## AIM OF THE TASK
Please rewrite the listing below as a JSON list of strings, one string per line, leaving out blank lines.

----------

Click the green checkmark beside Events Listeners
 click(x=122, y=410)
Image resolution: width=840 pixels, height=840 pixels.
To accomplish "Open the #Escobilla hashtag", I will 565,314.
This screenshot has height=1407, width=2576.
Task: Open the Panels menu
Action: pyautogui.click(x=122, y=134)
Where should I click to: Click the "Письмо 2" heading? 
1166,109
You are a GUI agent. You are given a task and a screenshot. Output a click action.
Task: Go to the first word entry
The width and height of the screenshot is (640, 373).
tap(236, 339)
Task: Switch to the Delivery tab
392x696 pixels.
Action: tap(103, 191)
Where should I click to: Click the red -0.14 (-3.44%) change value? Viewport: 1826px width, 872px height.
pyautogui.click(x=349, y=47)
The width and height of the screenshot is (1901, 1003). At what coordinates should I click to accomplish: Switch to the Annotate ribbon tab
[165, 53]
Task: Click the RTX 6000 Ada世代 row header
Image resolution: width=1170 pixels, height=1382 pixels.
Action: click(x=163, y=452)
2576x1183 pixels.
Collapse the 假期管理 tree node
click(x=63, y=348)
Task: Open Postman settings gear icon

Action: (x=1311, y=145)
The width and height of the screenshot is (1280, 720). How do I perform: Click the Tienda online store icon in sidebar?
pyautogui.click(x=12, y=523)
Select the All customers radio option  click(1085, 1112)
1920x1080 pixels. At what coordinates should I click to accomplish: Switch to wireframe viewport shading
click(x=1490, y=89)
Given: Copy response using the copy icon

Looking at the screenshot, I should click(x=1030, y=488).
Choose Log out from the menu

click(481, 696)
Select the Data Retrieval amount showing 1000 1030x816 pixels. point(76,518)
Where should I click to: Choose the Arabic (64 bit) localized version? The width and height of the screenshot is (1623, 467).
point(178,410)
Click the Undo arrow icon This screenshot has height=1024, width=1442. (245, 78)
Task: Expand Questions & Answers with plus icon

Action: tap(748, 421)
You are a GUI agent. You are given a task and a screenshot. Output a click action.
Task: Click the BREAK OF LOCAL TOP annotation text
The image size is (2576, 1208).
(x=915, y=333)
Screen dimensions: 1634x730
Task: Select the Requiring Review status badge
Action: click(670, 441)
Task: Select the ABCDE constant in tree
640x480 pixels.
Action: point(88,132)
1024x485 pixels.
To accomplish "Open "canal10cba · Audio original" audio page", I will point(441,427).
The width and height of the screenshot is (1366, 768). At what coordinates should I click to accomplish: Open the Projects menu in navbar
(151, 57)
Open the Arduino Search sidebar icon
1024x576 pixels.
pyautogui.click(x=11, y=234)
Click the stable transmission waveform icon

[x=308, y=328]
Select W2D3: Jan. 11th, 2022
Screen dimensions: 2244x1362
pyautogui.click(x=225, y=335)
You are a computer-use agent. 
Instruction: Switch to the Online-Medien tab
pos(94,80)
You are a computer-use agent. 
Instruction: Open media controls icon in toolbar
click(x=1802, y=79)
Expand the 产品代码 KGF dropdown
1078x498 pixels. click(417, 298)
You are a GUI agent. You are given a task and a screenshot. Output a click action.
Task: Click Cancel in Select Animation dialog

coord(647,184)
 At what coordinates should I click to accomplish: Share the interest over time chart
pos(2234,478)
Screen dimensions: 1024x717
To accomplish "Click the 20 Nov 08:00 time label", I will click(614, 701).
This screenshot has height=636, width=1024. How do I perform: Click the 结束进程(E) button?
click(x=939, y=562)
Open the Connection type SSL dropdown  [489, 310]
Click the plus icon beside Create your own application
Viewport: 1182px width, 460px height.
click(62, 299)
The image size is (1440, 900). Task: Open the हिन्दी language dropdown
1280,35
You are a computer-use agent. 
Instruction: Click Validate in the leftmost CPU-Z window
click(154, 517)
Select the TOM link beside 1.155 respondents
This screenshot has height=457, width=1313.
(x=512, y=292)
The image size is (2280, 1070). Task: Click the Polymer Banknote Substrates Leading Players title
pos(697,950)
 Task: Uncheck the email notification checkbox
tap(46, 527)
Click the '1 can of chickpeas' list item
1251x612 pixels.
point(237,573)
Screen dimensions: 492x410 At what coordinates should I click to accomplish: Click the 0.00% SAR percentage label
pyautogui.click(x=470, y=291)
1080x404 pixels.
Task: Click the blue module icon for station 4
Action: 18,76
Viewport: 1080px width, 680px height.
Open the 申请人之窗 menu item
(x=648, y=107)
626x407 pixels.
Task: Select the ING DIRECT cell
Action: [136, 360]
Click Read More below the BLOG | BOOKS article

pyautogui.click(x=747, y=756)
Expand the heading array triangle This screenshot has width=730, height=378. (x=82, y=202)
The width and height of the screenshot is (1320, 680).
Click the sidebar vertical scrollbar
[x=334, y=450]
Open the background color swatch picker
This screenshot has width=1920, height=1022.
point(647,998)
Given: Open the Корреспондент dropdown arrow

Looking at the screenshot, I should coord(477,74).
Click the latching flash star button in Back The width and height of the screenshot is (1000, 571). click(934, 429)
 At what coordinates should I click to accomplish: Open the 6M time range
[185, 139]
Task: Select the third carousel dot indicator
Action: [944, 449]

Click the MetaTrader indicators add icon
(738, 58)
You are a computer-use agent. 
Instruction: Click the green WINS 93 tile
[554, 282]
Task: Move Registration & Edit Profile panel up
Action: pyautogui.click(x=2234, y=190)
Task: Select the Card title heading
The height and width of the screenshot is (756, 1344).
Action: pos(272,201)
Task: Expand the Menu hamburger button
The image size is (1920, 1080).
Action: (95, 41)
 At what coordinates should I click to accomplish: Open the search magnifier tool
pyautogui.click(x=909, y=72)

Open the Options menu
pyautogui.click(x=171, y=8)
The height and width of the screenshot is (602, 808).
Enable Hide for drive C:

----------

## EXPECTED ANSWER
[
  "Click the green checkmark beside Events Listeners",
  " click(x=122, y=410)",
  "Image resolution: width=840 pixels, height=840 pixels.",
  "To accomplish \"Open the #Escobilla hashtag\", I will 565,314.",
  "This screenshot has height=1407, width=2576.",
  "Task: Open the Panels menu",
  "Action: pyautogui.click(x=122, y=134)",
  "Where should I click to: Click the \"Письмо 2\" heading? ",
  "1166,109",
  "You are a GUI agent. You are given a task and a screenshot. Output a click action.",
  "Task: Go to the first word entry",
  "The width and height of the screenshot is (640, 373).",
  "tap(236, 339)",
  "Task: Switch to the Delivery tab",
  "392x696 pixels.",
  "Action: tap(103, 191)",
  "Where should I click to: Click the red -0.14 (-3.44%) change value? Viewport: 1826px width, 872px height.",
  "pyautogui.click(x=349, y=47)",
  "The width and height of the screenshot is (1901, 1003). At what coordinates should I click to accomplish: Switch to the Annotate ribbon tab",
  "[165, 53]",
  "Task: Click the RTX 6000 Ada世代 row header",
  "Image resolution: width=1170 pixels, height=1382 pixels.",
  "Action: click(x=163, y=452)",
  "2576x1183 pixels.",
  "Collapse the 假期管理 tree node",
  "click(x=63, y=348)",
  "Task: Open Postman settings gear icon",
  "Action: (x=1311, y=145)",
  "The width and height of the screenshot is (1280, 720). How do I perform: Click the Tienda online store icon in sidebar?",
  "pyautogui.click(x=12, y=523)",
  "Select the All customers radio option  click(1085, 1112)",
  "1920x1080 pixels. At what coordinates should I click to accomplish: Switch to wireframe viewport shading",
  "click(x=1490, y=89)",
  "Given: Copy response using the copy icon",
  "Looking at the screenshot, I should click(x=1030, y=488).",
  "Choose Log out from the menu",
  "click(481, 696)",
  "Select the Data Retrieval amount showing 1000 1030x816 pixels. point(76,518)",
  "Where should I click to: Choose the Arabic (64 bit) localized version? The width and height of the screenshot is (1623, 467).",
  "point(178,410)",
  "Click the Undo arrow icon This screenshot has height=1024, width=1442. (245, 78)",
  "Task: Expand Questions & Answers with plus icon",
  "Action: tap(748, 421)",
  "You are a GUI agent. You are given a task and a screenshot. Output a click action.",
  "Task: Click the BREAK OF LOCAL TOP annotation text",
  "The image size is (2576, 1208).",
  "(x=915, y=333)",
  "Screen dimensions: 1634x730",
  "Task: Select the Requiring Review status badge",
  "Action: click(670, 441)",
  "Task: Select the ABCDE constant in tree",
  "640x480 pixels.",
  "Action: point(88,132)",
  "1024x485 pixels.",
  "To accomplish \"Open \"canal10cba · Audio original\" audio page\", I will point(441,427).",
  "The width and height of the screenshot is (1366, 768). At what coordinates should I click to accomplish: Open the Projects menu in navbar",
  "(151, 57)",
  "Open the Arduino Search sidebar icon",
  "1024x576 pixels.",
  "pyautogui.click(x=11, y=234)",
  "Click the stable transmission waveform icon",
  "[x=308, y=328]",
  "Select W2D3: Jan. 11th, 2022",
  "Screen dimensions: 2244x1362",
  "pyautogui.click(x=225, y=335)",
  "You are a computer-use agent. ",
  "Instruction: Switch to the Online-Medien tab",
  "pos(94,80)",
  "You are a computer-use agent. ",
  "Instruction: Open media controls icon in toolbar",
  "click(x=1802, y=79)",
  "Expand the 产品代码 KGF dropdown",
  "1078x498 pixels. click(417, 298)",
  "You are a GUI agent. You are given a task and a screenshot. Output a click action.",
  "Task: Click Cancel in Select Animation dialog",
  "coord(647,184)",
  " At what coordinates should I click to accomplish: Share the interest over time chart",
  "pos(2234,478)",
  "Screen dimensions: 1024x717",
  "To accomplish \"Click the 20 Nov 08:00 time label\", I will click(614, 701).",
  "This screenshot has height=636, width=1024. How do I perform: Click the 结束进程(E) button?",
  "click(x=939, y=562)",
  "Open the Connection type SSL dropdown  [489, 310]",
  "Click the plus icon beside Create your own application",
  "Viewport: 1182px width, 460px height.",
  "click(62, 299)",
  "The image size is (1440, 900). Task: Open the हिन्दी language dropdown",
  "1280,35",
  "You are a computer-use agent. ",
  "Instruction: Click Validate in the leftmost CPU-Z window",
  "click(154, 517)",
  "Select the TOM link beside 1.155 respondents",
  "This screenshot has height=457, width=1313.",
  "(x=512, y=292)",
  "The image size is (2280, 1070). Task: Click the Polymer Banknote Substrates Leading Players title",
  "pos(697,950)",
  " Task: Uncheck the email notification checkbox",
  "tap(46, 527)",
  "Click the '1 can of chickpeas' list item",
  "1251x612 pixels.",
  "point(237,573)",
  "Screen dimensions: 492x410 At what coordinates should I click to accomplish: Click the 0.00% SAR percentage label",
  "pyautogui.click(x=470, y=291)",
  "1080x404 pixels.",
  "Task: Click the blue module icon for station 4",
  "Action: 18,76",
  "Viewport: 1080px width, 680px height.",
  "Open the 申请人之窗 menu item",
  "(x=648, y=107)",
  "626x407 pixels.",
  "Task: Select the ING DIRECT cell",
  "Action: [136, 360]",
  "Click Read More below the BLOG | BOOKS article",
  "pyautogui.click(x=747, y=756)",
  "Expand the heading array triangle This screenshot has width=730, height=378. (x=82, y=202)",
  "The width and height of the screenshot is (1320, 680).",
  "Click the sidebar vertical scrollbar",
  "[x=334, y=450]",
  "Open the background color swatch picker",
  "This screenshot has width=1920, height=1022.",
  "point(647,998)",
  "Given: Open the Корреспондент dropdown arrow",
  "Looking at the screenshot, I should coord(477,74).",
  "Click the latching flash star button in Back The width and height of the screenshot is (1000, 571). click(934, 429)",
  " At what coordinates should I click to accomplish: Open the 6M time range",
  "[185, 139]",
  "Task: Select the third carousel dot indicator",
  "Action: [944, 449]",
  "Click the MetaTrader indicators add icon",
  "(738, 58)",
  "You are a computer-use agent. ",
  "Instruction: Click the green WINS 93 tile",
  "[554, 282]",
  "Task: Move Registration & Edit Profile panel up",
  "Action: pyautogui.click(x=2234, y=190)",
  "Task: Select the Card title heading",
  "The height and width of the screenshot is (756, 1344).",
  "Action: pos(272,201)",
  "Task: Expand the Menu hamburger button",
  "The image size is (1920, 1080).",
  "Action: (95, 41)",
  " At what coordinates should I click to accomplish: Open the search magnifier tool",
  "pyautogui.click(x=909, y=72)",
  "Open the Options menu",
  "pyautogui.click(x=171, y=8)",
  "The height and width of the screenshot is (602, 808).",
  "Enable Hide for drive C:"
]